Phaedrus

Phaedrus Summary and Analysis of Socrates' Challenge of Lysias: 234d-237b

Socrates declares that he has shared Phaedrus’s “Bacchic frenzy” and is now “in ecstasy” after the delivery of Lysias’s speech (234d). Phaedrus is skeptical about Socrates’ sincerity, but for Phaedrus, the speech is a serious matter. He asks Socrates: “Do you think that any other Greek could say anything more impressive or more complete on this same subject?” (234e). But Socrates answers the challenge and critiques the speech.

Socrates wonders whether the speech should be praised for its content rather than its style (such as its turns of phrase, clarity, and so on—its rhetorical elements). Praise of content fuels Phaedrus’s argument in favor of the speech; he believes that Lysias has omitted “nothing worth mentioning about the subject” (235b). But Socrates disagrees, suggesting that Lysias himself views style as more important than content. To support this point, Socrates points out the redundancy of the speech: it is as if “to demonstrate that [Lysias] could say the same thing in two different ways, and say it just as well both times” (235a). Socrates also refutes Phaedrus by claiming that Socrates can make a better speech himself—not with original ideas but with ideas borrowed from Sappho, or Anacreon, or some other prose writer.

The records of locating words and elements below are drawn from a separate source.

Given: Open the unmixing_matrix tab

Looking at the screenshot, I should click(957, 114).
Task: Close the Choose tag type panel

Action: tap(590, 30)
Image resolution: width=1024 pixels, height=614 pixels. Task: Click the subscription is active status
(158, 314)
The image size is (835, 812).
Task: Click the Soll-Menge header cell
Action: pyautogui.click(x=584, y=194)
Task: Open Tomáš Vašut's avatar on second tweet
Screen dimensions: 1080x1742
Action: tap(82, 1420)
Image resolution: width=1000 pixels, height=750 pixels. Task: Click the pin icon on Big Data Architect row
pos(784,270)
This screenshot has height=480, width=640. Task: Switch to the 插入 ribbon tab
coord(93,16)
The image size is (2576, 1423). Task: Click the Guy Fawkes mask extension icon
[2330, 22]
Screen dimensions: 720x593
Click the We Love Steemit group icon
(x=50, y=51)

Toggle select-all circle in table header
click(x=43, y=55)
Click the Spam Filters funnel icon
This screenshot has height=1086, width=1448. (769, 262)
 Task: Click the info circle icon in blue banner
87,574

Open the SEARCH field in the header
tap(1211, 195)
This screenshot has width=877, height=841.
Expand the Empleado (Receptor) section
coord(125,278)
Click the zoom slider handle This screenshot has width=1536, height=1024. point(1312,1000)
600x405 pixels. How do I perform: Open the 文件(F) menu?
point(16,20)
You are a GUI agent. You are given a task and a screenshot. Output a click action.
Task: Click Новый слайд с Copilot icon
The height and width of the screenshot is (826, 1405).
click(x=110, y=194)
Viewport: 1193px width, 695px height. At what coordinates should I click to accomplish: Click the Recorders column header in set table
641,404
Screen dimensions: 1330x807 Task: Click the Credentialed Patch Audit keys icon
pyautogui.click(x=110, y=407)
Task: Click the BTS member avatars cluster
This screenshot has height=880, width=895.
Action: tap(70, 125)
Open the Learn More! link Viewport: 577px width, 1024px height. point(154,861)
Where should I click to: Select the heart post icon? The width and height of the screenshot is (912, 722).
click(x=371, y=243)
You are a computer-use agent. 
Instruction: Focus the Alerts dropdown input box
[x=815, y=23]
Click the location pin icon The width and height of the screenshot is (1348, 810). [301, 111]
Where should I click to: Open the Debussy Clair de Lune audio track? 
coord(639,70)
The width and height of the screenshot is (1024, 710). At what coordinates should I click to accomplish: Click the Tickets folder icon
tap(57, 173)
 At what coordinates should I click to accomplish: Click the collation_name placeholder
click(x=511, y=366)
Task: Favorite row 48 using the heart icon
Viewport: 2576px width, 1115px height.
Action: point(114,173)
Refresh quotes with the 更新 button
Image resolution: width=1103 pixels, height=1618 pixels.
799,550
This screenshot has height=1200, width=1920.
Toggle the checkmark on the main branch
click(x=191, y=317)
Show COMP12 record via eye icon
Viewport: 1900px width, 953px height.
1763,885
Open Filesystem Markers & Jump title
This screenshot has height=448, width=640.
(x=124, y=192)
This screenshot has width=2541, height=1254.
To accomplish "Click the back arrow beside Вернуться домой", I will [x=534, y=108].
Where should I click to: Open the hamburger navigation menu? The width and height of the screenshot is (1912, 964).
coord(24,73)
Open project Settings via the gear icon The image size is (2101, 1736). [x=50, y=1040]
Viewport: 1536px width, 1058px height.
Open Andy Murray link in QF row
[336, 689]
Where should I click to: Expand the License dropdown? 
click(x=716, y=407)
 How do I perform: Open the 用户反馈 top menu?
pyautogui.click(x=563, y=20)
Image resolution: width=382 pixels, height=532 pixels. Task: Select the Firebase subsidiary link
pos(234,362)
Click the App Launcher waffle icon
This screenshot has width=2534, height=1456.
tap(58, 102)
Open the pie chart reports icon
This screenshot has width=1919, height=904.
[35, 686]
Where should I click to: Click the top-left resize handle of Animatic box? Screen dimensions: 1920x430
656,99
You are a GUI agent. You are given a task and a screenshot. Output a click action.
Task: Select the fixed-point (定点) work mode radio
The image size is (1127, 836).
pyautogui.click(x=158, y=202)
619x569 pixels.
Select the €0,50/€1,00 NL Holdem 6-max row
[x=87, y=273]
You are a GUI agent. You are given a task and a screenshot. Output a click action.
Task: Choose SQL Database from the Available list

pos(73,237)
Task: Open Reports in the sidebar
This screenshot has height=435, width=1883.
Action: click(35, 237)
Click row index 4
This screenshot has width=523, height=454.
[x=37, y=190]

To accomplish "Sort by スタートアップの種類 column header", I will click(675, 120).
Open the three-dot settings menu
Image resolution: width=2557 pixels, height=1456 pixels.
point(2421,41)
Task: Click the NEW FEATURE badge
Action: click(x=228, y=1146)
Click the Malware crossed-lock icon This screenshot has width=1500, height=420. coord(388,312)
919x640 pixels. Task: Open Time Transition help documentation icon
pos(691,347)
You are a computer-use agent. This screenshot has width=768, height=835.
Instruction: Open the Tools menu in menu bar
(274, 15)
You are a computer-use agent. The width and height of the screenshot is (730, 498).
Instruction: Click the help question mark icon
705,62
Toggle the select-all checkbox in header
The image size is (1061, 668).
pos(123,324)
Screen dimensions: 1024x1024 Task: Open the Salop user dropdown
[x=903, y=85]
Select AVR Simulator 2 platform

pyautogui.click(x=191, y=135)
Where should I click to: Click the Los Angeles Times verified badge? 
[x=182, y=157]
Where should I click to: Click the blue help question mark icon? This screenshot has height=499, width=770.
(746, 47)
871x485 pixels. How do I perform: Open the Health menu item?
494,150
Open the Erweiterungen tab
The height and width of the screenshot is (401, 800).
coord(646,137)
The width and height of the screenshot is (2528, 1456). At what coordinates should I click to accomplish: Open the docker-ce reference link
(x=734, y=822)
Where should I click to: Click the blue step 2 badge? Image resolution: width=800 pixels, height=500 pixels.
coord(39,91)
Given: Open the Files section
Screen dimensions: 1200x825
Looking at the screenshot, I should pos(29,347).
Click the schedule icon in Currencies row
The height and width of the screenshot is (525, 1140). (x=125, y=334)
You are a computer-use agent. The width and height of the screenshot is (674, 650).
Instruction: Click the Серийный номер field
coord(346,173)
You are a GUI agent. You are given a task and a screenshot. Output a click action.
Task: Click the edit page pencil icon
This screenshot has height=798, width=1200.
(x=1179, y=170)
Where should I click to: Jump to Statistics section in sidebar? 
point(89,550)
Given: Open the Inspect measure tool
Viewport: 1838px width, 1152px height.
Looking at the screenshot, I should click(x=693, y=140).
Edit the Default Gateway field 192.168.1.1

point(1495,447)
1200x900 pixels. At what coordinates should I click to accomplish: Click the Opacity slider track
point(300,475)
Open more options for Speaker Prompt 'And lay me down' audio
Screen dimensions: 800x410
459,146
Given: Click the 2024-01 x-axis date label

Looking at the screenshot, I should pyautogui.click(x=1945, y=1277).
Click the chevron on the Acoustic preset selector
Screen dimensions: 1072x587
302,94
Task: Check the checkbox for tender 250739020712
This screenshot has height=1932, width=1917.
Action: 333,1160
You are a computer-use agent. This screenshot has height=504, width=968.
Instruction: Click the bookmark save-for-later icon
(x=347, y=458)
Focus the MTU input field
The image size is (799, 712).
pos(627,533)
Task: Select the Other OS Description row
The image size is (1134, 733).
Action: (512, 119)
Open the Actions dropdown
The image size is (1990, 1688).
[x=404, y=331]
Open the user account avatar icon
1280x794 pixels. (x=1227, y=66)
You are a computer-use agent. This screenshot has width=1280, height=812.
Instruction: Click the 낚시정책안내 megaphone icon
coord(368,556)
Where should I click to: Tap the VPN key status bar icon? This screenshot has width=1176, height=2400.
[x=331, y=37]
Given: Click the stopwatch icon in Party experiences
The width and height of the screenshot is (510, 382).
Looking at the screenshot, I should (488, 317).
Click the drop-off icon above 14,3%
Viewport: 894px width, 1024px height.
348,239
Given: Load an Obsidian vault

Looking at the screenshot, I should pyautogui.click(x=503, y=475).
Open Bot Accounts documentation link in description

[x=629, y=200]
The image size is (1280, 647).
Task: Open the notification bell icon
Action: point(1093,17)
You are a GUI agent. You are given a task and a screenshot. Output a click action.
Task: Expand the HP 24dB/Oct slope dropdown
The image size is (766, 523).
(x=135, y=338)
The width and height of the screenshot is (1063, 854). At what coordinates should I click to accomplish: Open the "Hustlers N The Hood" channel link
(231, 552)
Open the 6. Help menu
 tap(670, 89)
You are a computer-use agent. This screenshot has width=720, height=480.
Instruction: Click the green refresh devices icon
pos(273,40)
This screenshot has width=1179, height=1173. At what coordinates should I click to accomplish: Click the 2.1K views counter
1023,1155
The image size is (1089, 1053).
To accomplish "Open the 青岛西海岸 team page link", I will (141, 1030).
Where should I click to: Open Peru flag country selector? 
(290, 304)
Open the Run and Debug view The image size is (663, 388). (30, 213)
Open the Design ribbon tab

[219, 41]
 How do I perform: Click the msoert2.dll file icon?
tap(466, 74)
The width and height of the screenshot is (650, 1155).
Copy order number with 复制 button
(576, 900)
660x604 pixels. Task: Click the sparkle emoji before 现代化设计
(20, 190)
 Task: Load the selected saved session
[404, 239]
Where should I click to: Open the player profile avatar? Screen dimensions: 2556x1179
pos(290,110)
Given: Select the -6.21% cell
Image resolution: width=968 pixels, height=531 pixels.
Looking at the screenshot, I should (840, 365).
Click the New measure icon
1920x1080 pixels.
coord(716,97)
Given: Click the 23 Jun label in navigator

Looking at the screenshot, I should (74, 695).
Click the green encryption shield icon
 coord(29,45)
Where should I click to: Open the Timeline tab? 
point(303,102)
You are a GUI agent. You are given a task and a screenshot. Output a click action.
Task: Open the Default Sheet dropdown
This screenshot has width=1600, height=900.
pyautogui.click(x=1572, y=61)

When Phaedrus presses Socrates to give such a speech, however, Socrates beats a hasty retreat in several ways. First, he states that it is very difficult to make a speech that differs so much from the previous speech. He concedes, however, that Lysias makes an irrefutable argument in praising the non-lover for remaining more rational than the lover. Socrates now praises Lysias’s speech for its “skillful arrangement” as well as its more original, tangential points (236a). At this point, Phaedrus allows Socrates to “presuppose that the lover is less sane than the non-lover” in his own speech (236b). When Socrates continues to resist, Phaedrus declares that he will make Socrates speak by force if necessary. Finally, Phaedrus convinces Socrates to speak by threatening to withhold all future speeches.

Analysis

This section is all about maneuvering and about speeches, though the content of the contested issues is never far from hand. Phaedrus expects Socrates to praise the content of Lysias’s speech, but Socrates’ first reaction is to marvel at the speech’s ecstatic effect on Phaedrus—and consequently on himself. One way to understand Socrates’ reaction involves the opposition between style and content. What struck Socrates about the speech was not its argument but how the argument was delivered. More precisely, Socrates was struck by how Phaedrus delivered the argument that had been written down. Alfred Geier reads, in this passage, a ravishment on Socrates’s part by Phaedrus (160-1).

As for Lysias’s speech itself, Socrates raises two points of criticism in response to Phaedrus: first, that Lysias also is more concerned with style than content; second, better arguments about love have been made elsewhere, perhaps by the poets Sappho and Anacreon, or even by prose writers. In order to corroborate this second point, Socrates claims that he can make a better speech. This speech will contain no original ideas—for the Socratic philosopher is like an “empty jar”—but derives his speech from words that he has heard from others (235d) and which have stood up to scrutiny.

In relation to this idea of the empty jar, it is interesting to recall that Socrates was willing to reject the myth of Boreas and Oreithuia by a process of demythologization. Are the words and ideas that fill his empty jar not all sorts of myths? After all, do poetry or hearsay stories contain any more truth than the myth of Boreas and Oreithuia? Indeed, even as Socrates readies to deliver his own speeches with careful logical reasoning, he will himself be forced to rely on myths to illustrate his arguments. This section leads us to think about the relationships between poetry and prose, myth and argument, and oral and written delivery of arguments.

What finally motivates Socrates to give a speech is the threat that he will no longer be allowed to hear speeches by Phaedrus. (Compare Lysistrata.) The maneuvering in this section yields insight into what motivates Socrates—or, at least, what Socrates wants Phaedrus to think about what motivates the philosopher.